• EXERCISE DETAILS:
Repeat exactly the lines from the line containing "Онлайн консультации (141, 604)" through the last line of the records below, inclusive, and nothing else.

[[ EXERCISE INPUTS open ]]

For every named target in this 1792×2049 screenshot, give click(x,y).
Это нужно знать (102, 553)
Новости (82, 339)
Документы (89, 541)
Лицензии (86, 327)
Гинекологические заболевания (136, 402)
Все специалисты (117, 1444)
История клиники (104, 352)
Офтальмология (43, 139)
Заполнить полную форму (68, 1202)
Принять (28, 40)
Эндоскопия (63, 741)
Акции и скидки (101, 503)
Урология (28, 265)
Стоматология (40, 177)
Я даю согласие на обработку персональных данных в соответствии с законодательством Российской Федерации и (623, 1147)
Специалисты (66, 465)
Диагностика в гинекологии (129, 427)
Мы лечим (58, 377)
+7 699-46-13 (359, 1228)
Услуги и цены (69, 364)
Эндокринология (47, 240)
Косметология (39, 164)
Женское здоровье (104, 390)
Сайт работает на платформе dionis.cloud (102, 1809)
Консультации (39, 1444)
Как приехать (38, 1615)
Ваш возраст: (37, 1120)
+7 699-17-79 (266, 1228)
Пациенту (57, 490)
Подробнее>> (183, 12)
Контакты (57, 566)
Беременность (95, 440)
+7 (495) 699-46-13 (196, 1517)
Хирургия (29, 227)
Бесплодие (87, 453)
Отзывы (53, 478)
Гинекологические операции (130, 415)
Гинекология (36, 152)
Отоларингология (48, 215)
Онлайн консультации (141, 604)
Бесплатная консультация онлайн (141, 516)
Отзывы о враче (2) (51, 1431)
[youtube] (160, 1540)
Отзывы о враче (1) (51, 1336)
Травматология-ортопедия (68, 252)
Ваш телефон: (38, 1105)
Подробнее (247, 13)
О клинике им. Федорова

[[ EXERCISE INPUTS closed ]]

• RESULT FOR THIS TASK:
Онлайн консультации (141, 604)
Бесплатная консультация онлайн (141, 516)
Отзывы о враче (2) (51, 1431)
[youtube] (160, 1540)
Отзывы о враче (1) (51, 1336)
Травматология-ортопедия (68, 252)
Ваш телефон: (38, 1105)
Подробнее (247, 13)
О клинике им. Федорова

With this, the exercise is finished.